Then she remembered her own secrets and in her excitement, forgot his. She told Garryd first about the lightning-lit argument between the cops and then about what she and Paul had witnessed.

“They wrecked stuff, and they’re going to blame it on us!” Sissy concluded.

“Let’s go back right now and check it out,” Garry said.

Sissy checked her watch. “Okay, but we’ll have to hurry!”

They couldn’t believe the mess. The flour and sugar bins were upside down and there was flour and sugar all over the floor. Apparently, the men must have thought something might be hidden under the flour and sugar in the bins. Cans of food and macaroni were strewn over the floor with paper and other junk.

“Don’t touch anything,” Sissy commanded, “Don’t walk in it, either. I mean, Maybe it would be better and safer if we don’t touch anything or walk in there, because we don’t want our fingerprints or footprints on anything.”

“I knew what you mean. Come on, let’s look upstairs.”

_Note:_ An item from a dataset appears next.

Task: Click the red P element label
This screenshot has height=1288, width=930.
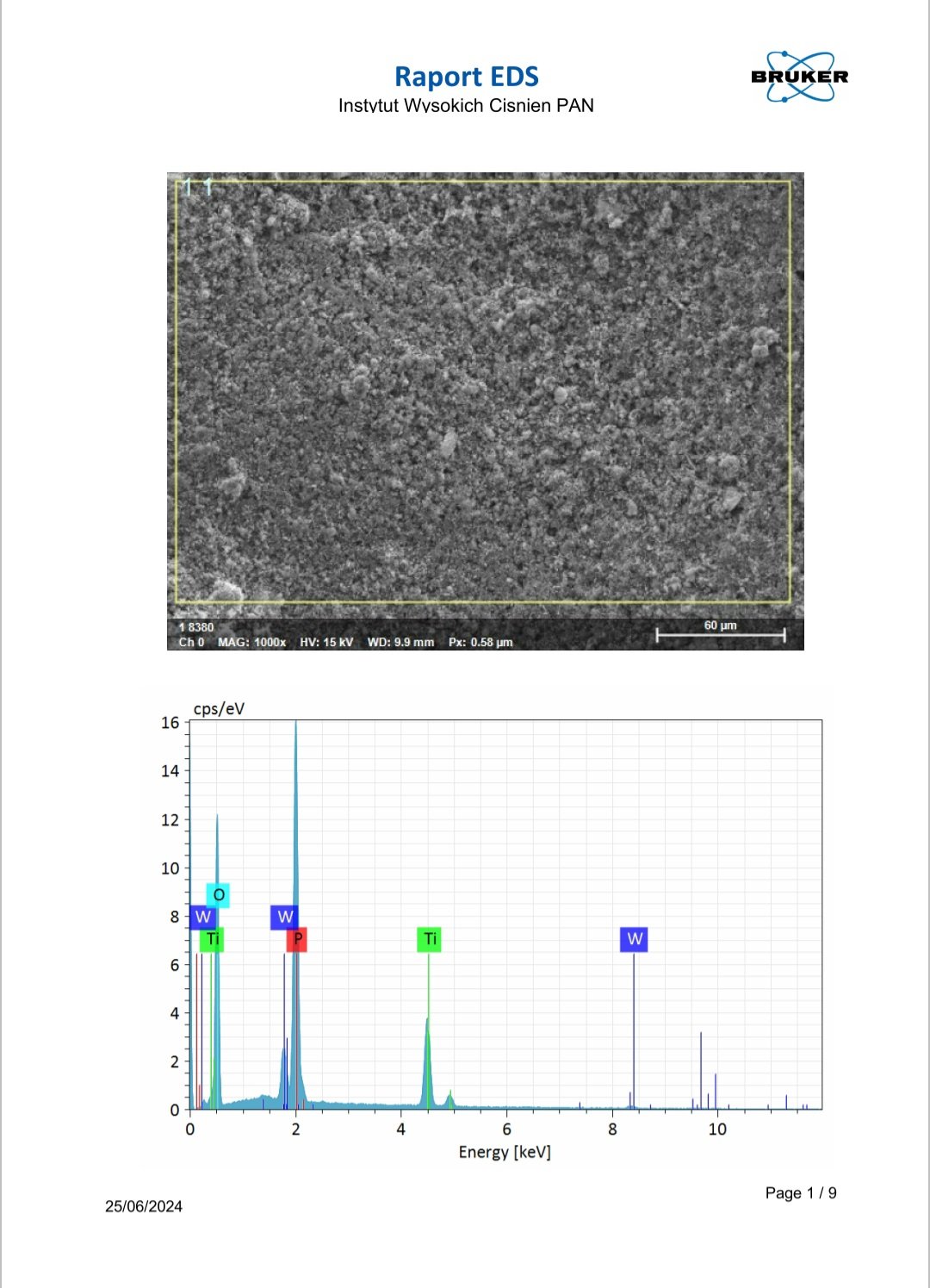Action: 298,939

The loft was wrecked, too. The mattresses were off the beds and the toys were lying helter-skelter. One of the rag dolls was split in half. It had been cut open and all the stuffing had been pulled out and scattered across the floor. Another doll had its head off and several were missing arms and legs.

Sissy looked around. Time seemed to slow down and the air seemed like liquid. She felt as if someone had punched her in the stomach. She couldn’t seem to get her breath.

“This is awful, really awful,” she finally managed to say.

“I wonder if they found the treasure,” Garryd said.

“They sure didn’t find it right away or they never would have wrecked everything looking. I bet they didn’t find it at all.”

“I hope you’re right,” Garryd commented, angrily surveying the mess.

“I want to go outside and check something,” Sissy said.

“Okay.” Sissy led the way to the spot behind the cabin where she had tripped over a large rock. There, side by side, were what looked like two old graves. There were two mounds of dirt with two large rocks side by side like headstones. They were ordinary rocks, small boulders, really. Nothing was written on them.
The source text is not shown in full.